With a basic concept in mind, all Mr. Koizumi needed was a central theme, necessitating his team to draft several ideas and find ways to implement them. Co-designer Koichi Hayashida and producer Takeo Shimizu were skeptical about the idea of incorporating a spherical playing field into a 3D platforming game. The latter in particular felt a sense of danger when the plan was approved. Only when he began debugging the game did he realize how fresh the experience felt. Once the team was convinced of the concept’s viability, they quickly settled on setting the game in outer space, believing most players would see the spherical shapes as planets. As an entire region separated EAD Tokyo from Nintendo, a system was put in place so both offices could playtest the game. The development team was pressured to finish their work at or close to the Wii’s launch. However, keeping true to the ethos of Mr. Miyamoto, they deemed a polished Mario game was more important than a rushed one.

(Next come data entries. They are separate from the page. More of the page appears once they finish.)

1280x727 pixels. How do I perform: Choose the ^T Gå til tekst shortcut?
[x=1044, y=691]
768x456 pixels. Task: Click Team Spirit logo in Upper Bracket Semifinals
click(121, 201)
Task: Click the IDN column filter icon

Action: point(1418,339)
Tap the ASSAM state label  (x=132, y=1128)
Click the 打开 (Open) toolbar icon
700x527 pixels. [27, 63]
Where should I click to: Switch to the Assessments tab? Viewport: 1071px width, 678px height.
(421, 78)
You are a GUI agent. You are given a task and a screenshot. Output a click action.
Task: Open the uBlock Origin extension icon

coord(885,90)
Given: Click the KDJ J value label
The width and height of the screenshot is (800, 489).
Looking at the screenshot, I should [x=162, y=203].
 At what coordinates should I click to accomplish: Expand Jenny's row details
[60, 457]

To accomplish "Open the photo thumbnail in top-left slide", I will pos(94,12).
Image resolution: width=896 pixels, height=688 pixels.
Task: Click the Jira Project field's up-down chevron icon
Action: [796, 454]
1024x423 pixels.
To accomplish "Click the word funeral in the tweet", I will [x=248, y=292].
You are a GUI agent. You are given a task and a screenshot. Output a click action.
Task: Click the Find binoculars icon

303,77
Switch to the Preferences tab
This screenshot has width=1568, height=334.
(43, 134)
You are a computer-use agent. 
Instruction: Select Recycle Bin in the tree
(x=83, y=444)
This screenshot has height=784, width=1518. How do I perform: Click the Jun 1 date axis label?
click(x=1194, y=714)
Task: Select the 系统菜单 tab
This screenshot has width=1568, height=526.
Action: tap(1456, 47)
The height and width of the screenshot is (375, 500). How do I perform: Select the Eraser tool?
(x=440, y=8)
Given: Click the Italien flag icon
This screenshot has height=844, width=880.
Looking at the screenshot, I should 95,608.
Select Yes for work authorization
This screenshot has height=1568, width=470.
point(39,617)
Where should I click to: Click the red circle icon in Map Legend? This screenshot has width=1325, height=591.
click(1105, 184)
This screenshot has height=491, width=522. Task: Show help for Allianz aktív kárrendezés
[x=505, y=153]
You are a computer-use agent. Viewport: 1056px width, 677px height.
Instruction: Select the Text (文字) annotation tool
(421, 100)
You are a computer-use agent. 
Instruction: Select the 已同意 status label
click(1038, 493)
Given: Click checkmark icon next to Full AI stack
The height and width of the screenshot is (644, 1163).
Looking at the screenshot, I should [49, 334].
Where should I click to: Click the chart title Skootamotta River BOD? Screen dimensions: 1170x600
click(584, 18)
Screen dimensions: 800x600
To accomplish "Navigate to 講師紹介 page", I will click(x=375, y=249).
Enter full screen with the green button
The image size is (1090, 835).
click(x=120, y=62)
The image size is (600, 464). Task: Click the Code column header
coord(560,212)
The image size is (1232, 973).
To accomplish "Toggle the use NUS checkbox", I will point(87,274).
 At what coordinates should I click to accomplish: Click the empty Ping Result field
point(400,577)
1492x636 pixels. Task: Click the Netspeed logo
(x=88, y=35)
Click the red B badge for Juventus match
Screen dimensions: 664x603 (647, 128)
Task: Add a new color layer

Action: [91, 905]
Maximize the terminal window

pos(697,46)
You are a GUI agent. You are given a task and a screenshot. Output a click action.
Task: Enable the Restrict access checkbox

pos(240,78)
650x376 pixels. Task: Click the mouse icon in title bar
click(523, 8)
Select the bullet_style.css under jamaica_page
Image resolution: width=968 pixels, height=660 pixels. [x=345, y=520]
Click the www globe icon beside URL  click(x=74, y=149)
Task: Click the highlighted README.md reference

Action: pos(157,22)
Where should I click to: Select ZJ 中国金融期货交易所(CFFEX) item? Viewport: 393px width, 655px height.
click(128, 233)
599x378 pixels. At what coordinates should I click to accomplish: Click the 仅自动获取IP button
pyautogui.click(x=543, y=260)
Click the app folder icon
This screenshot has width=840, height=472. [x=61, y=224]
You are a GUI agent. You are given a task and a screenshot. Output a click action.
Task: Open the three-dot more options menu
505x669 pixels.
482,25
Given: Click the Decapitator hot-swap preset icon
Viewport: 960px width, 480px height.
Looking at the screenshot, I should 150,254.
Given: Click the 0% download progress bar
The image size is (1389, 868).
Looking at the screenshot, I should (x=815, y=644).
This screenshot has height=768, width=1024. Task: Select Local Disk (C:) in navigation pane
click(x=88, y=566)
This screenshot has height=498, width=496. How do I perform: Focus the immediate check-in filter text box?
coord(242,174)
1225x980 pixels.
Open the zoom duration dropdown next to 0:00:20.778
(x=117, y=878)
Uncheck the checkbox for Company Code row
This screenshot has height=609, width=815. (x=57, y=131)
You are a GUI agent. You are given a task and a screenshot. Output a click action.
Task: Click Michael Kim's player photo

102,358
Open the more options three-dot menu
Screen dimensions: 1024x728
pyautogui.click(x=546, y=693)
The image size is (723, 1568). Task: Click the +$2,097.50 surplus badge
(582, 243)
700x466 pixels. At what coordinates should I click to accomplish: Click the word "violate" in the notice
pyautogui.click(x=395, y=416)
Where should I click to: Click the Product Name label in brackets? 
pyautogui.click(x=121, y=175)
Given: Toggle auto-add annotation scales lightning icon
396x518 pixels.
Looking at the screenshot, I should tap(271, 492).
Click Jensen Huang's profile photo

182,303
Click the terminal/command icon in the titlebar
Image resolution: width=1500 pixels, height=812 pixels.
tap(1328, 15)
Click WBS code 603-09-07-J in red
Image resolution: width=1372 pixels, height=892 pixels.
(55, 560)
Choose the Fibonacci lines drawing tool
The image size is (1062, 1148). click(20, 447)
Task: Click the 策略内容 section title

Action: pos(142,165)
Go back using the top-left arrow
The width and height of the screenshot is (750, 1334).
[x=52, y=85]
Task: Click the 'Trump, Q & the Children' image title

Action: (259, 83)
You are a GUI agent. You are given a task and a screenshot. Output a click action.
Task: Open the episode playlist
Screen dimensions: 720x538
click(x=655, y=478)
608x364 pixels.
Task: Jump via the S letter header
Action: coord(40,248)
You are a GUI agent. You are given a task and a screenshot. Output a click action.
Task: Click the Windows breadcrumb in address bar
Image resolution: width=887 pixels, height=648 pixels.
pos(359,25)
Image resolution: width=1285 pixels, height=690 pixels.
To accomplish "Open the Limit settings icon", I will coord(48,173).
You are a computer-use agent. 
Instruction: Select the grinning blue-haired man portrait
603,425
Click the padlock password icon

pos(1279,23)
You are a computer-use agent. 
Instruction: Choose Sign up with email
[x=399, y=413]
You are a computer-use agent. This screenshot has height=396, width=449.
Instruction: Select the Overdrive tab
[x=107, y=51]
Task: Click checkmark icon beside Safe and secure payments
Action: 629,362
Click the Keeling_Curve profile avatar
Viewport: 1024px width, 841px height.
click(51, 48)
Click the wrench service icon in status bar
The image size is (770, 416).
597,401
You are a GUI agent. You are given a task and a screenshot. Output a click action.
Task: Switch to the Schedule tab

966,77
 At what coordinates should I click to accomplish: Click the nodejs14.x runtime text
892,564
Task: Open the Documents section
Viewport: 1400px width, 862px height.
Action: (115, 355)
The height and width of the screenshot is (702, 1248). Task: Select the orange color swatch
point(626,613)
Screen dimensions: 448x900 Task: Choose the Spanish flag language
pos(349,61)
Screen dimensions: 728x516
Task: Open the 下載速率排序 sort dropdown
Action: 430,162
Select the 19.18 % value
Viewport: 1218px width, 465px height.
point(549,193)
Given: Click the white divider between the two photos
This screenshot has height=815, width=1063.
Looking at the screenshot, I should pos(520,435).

The efforts of EAD Tokyo saw their completion in November of 2007 under the name Super Mario Galaxy. It is nearly impossible to overstate just how much praise this game received upon release. Mere days afterwards, Super Mario Galaxy was considered one of the greatest games ever made. Fans declared it the first truly worthy sequel to Super Mario 64, and even those who didn’t care for the Wii were thoroughly impressed. With Super Mario 64 having one of the most profound impacts of any game in history, was Super Mario Galaxy truly able to surpass it?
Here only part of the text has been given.